House Amendment 264, introduced by Rep. Josh Harder (D-Calif.), would add these conditions, which have been scientifically linked to Agent Orange exposure, to the list of Agent Orange presumptives. The amendment echoes S.A. 1972, which was introduced by Sen. Jon Tester (D-Mont.) last week.
Following the news from the Senate, the veterans’ community came together quickly to show its support. Within a week of the announcement, MOAA joined with 32 organizations to send letters to Senate and House leaders asking for their support for the care and compensation of veterans affected by Agent Orange. Gold Star Wives of America and the Tragedy Assistance Program for Survivors shared support independently, adding to the list of organizations behind the measure.

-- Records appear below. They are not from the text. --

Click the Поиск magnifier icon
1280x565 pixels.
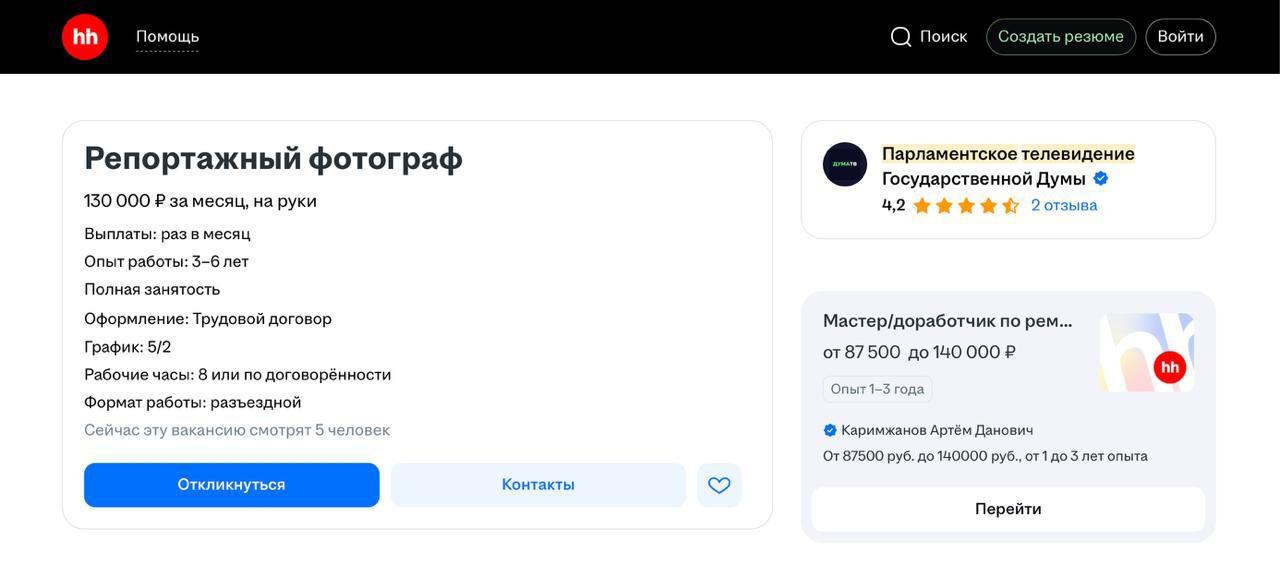pos(901,37)
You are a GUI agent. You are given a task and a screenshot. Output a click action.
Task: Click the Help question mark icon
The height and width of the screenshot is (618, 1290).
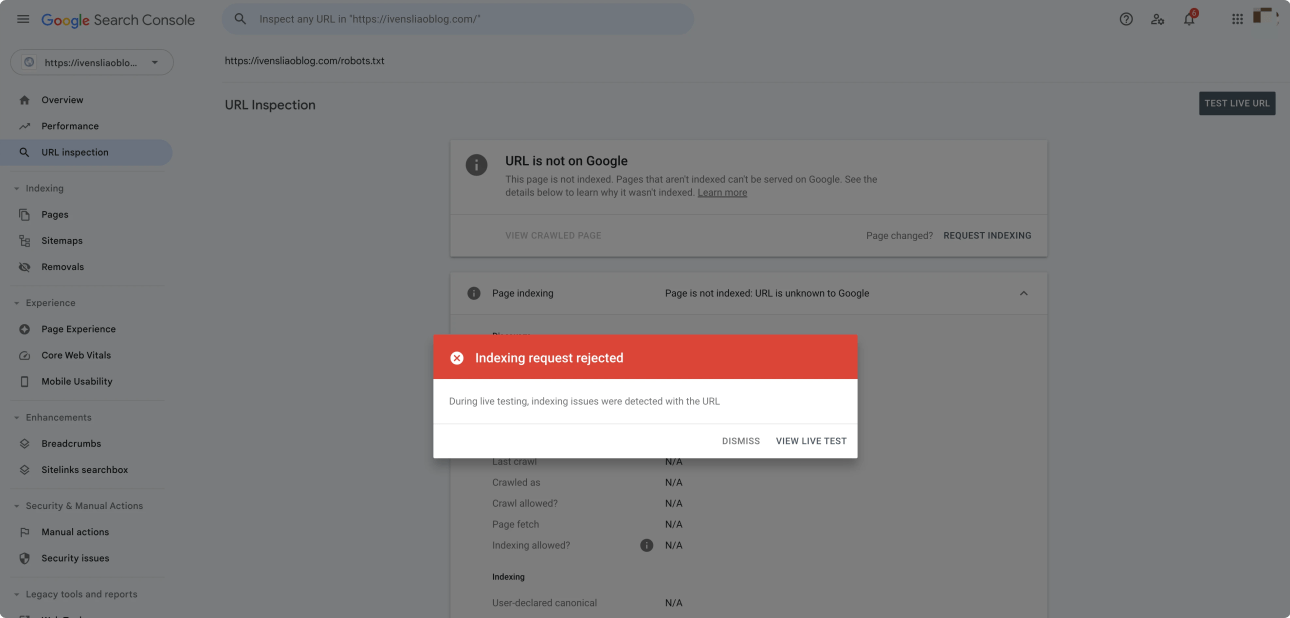coord(1126,19)
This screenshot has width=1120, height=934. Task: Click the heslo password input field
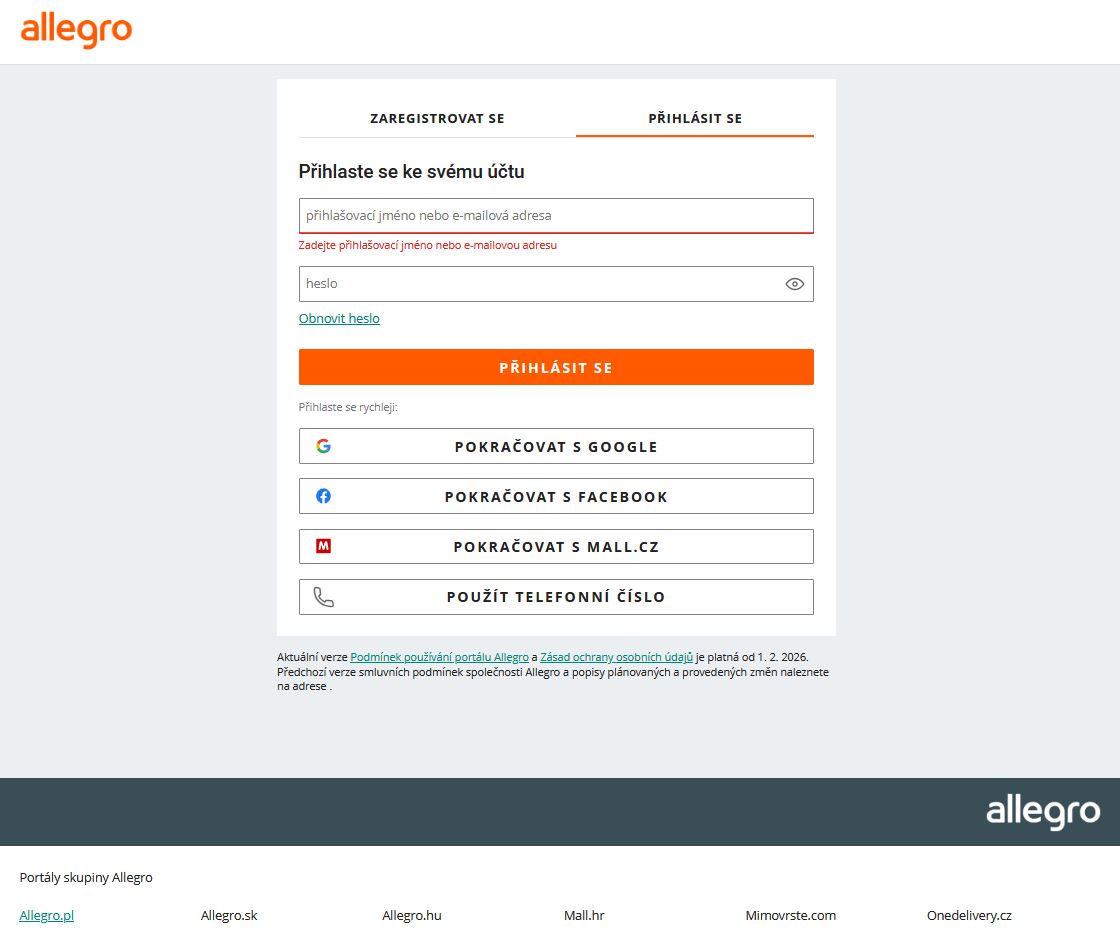coord(540,283)
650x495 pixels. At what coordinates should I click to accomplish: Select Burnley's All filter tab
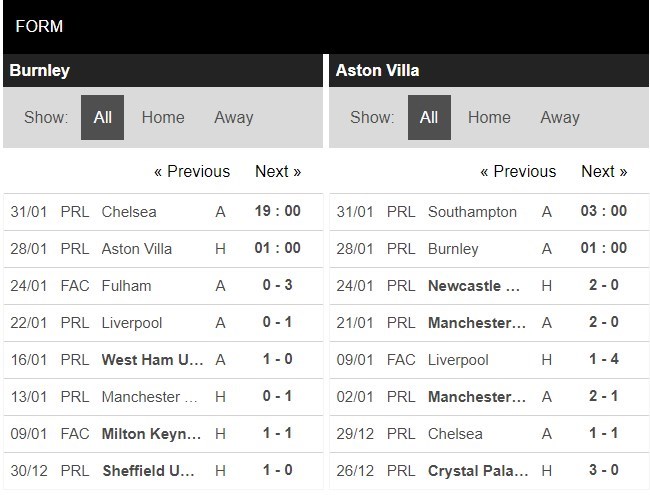(102, 117)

“I’m heartened to see that Congress is not forgetting our Vietnam veterans,” MOAA President and CEO Lt. Gen. Dana T. Atkins, USAF (Ret), said. “As a nation, we must ensure all our veterans are taken care of when they experience negative health consequences like toxic exposures from their service. When illnesses like bladder cancer, hypothyroidism, and Parkinson’s-like symptoms meet the scientific standards to be connected with Agent Orange, we must add them to the list of presumptives.
“Tens of thousands of veterans are suffering from these illnesses,” Atkins said. “Congress can care for them by providing the benefits and compensation they deserve. I urge Congress to include Sen. Tester’s and Rep. Harder’s amendments and pass them in this year’s NDAA.”

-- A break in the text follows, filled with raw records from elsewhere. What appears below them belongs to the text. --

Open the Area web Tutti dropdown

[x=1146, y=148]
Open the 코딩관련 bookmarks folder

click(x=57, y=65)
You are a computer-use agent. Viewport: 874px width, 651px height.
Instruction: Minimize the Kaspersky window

While 35 organizations are backing the measure, showing a high level of support, there are still challenges ahead with passing these amendments. The cost of providing these benefits has held up this issue to date; the VA has the authority to add these diseases to the presumptive list unilaterally, but without the funding, VA officials indicate they will have to make hard choices in cutting benefits to veterans in other areas. It remains uncertain this will be VA’s position should Congress approve what could be the agency’s biggest budget ever.

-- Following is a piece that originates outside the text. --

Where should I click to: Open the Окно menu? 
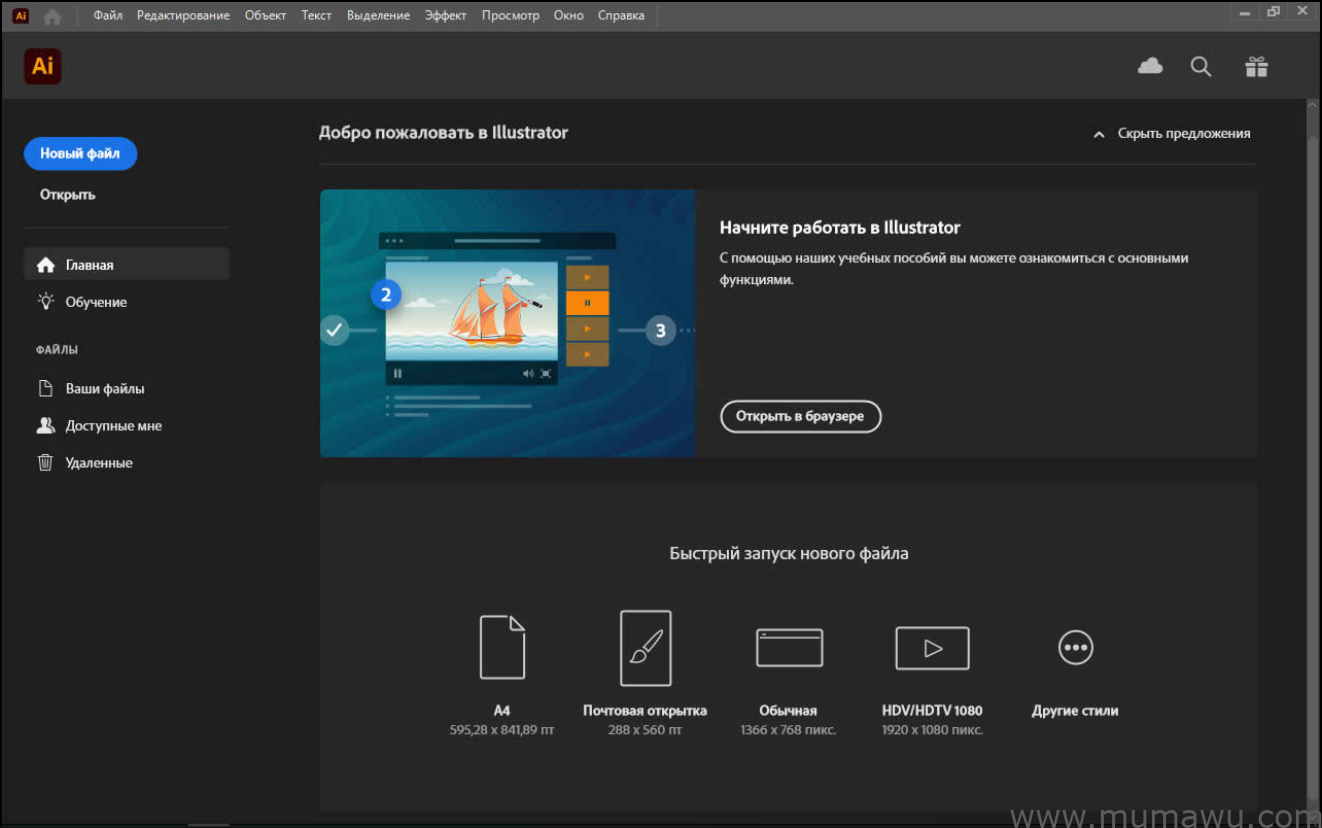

This is where members of Congress need to hear your support on this issue. The House amendment will be considered by the House Rules Committee before making it to the floor, which is expected to happen this week. The Senate amendment will receive a formal vote next week. Many members are still learning about this issue and considering their votes for amendments, so now is the time to call or write to your lawmakers.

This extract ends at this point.